Species of flowering plant

Acianthus pusillus, commonly known as small mosquito orchid, is a species of flowering plant in the orchid family Orchidaceae and is endemic to eastern Australia. It is a terrestrial herb with a single, heart-shaped leaf and up to 18 small, translucent green or pinkish flowers with reddish marking and a green to reddish-purple labellum. It is widely distributed, growing in moist places from central-eastern Queensland, south through New South Wales and Victoria to South Australia and Tasmania.

==Description==
Acianthus pusillus is a terrestrial, perennial, deciduous, sympodial herb with a single heart-shaped, glabrous, dark green leaf which is reddish-purple on its lower surface. The leaf is 12-32 mm long, 10-30 mm wide on a stalk 30-80 mm tall.
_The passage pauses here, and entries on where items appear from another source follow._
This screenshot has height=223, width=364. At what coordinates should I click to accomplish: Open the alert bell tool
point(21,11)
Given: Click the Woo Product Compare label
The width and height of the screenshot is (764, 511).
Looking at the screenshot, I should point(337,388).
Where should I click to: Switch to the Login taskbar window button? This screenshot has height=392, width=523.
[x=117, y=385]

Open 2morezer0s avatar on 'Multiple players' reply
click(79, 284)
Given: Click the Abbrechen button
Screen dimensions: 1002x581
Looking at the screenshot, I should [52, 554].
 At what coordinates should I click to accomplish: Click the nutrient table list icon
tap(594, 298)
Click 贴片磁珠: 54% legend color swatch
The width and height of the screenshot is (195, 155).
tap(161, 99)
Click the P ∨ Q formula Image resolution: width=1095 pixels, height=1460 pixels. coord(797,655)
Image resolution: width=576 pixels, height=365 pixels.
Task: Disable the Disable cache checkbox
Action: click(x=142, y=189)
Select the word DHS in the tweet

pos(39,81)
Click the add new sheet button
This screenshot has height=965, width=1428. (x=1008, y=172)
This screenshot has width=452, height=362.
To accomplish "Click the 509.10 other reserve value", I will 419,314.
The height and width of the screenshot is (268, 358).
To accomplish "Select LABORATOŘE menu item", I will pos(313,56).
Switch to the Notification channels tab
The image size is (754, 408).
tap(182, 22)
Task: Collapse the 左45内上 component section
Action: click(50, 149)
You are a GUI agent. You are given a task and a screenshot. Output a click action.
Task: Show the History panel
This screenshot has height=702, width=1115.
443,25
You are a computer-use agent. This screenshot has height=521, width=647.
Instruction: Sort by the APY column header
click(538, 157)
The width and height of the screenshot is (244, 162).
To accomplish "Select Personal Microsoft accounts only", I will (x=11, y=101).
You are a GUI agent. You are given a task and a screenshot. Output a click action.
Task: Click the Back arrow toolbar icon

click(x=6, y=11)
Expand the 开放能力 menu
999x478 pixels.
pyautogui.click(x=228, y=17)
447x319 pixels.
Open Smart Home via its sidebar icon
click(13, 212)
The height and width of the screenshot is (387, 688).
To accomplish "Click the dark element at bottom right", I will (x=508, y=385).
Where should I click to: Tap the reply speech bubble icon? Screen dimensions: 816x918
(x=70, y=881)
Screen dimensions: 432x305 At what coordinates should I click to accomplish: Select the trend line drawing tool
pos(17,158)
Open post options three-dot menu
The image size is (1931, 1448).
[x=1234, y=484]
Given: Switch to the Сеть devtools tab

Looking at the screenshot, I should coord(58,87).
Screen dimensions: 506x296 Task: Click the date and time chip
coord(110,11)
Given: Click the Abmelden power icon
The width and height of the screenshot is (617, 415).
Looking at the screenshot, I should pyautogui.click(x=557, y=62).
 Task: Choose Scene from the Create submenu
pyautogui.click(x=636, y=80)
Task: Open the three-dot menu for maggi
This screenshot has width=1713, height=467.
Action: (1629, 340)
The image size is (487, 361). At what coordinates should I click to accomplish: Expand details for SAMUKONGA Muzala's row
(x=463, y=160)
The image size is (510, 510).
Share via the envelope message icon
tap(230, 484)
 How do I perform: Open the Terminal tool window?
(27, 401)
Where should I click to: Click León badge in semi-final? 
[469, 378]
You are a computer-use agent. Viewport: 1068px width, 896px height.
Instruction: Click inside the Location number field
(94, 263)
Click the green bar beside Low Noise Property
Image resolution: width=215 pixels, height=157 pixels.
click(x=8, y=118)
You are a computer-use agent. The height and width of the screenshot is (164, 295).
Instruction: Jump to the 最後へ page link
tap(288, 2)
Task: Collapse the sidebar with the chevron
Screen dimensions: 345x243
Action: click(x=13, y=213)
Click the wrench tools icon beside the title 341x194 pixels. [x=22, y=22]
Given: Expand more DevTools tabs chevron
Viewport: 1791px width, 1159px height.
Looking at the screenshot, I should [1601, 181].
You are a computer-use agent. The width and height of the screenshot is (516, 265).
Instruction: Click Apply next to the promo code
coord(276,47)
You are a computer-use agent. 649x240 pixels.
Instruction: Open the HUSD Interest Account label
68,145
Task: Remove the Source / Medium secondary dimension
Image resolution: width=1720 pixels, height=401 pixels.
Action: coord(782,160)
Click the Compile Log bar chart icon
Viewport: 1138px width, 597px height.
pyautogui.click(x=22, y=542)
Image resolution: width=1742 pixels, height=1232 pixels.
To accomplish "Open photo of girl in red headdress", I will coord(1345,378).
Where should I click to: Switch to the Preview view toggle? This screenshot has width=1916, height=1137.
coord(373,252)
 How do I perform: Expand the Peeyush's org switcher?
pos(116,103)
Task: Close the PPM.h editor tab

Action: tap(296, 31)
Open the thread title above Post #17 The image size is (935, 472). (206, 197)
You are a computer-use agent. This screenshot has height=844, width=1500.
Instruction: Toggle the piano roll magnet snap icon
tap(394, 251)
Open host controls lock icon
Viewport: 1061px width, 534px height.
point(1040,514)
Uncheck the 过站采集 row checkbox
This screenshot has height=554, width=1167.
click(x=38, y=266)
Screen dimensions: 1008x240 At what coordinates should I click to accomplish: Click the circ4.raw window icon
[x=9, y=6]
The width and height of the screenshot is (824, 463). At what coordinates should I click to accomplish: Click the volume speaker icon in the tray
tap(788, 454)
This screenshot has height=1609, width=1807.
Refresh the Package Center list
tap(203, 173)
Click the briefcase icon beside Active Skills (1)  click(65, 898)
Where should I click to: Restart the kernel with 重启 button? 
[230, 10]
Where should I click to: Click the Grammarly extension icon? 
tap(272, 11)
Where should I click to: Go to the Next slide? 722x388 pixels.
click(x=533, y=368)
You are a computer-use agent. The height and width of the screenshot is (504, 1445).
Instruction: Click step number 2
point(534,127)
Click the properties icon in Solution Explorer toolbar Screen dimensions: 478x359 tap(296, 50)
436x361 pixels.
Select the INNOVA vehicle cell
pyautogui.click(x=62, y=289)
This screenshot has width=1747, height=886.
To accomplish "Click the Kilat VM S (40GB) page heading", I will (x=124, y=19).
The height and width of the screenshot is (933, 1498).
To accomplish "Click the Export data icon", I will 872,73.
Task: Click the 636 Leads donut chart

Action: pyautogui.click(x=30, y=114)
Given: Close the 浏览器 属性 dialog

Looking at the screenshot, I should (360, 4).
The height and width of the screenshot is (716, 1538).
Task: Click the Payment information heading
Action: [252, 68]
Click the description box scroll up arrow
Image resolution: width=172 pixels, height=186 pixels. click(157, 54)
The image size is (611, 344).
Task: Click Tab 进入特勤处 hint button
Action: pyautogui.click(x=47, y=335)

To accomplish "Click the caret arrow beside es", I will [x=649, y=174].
There are up to 18 translucent green to pinkish flowers with reddish veins and spots on a thin raceme, 30-180 mm tall, each flower 8-12 mm long extending out from the raceme. The dorsal sepal is linear to egg-shaped, 6-8.5 mm long, 2.5 mm wide with a point 1-2.5 mm long and forms a hood covering the column. The lateral sepals are 6-8 mm long, about 1 mm wide, linear to narrow lance-shaped, with a tip 1-2.5 mm long and project forwards, either obliquely, parallel or crossed. The petals are translucent with a red strip in the centre and are 2.5-3 mm long, about 1 mm wide, linear to egg-shaped and point backwards towards the ovary. The labellum is 4.0-4.5 mm wide, 2-3 mm wide, heart-shaped to elliptic when flattened, slightly dished near the base with the edges rolled under but lacking teeth. The thick, fleshy callus covers most of the upper surface of the labellum and sometimes has many small pimple-like papillae on the outer half. Flowering occurs from March to August and the capsule that follows is oval-shaped, 7-8 mm long and about 2 mm wide.

This species is distinguished from the similar A. exsertus by its usually smaller leaf, smaller flowers and much smaller labellum.

==Taxonomy and naming==
Acianthus pusillus was first formally described by David Jones in 1991 and the description was published in Australian Orchid Research. The specific epithet (pusillus) is a Latin word meaning "very small" in reference to the small flowers and small stature of this species.

==Distribution and habitat==
This orchid is widespread and locally common in a range of habitats from rainforest margins to heathland on inland hills. In Queensland, it occurs in the Port Curtis and Moreton botanical districts; in New South Wales on the North Coast, Central Coast and South Coast, Northern, Central and Southern Tablelands; in southern parts of Victoria; in the Flinders Ranges, Eyre Peninsula, Northern and Southern Mount Lofty, Murray, Yorke Peninsula, Kangaroo Island and South-Eastern Botanical Regions of South Australia and in Tasmania. It sometimes forms colonies of thousands of plants, the leaves often carpeting the ground.

==Conservation==
Acianthus pusillus is not threatened in New South Wales.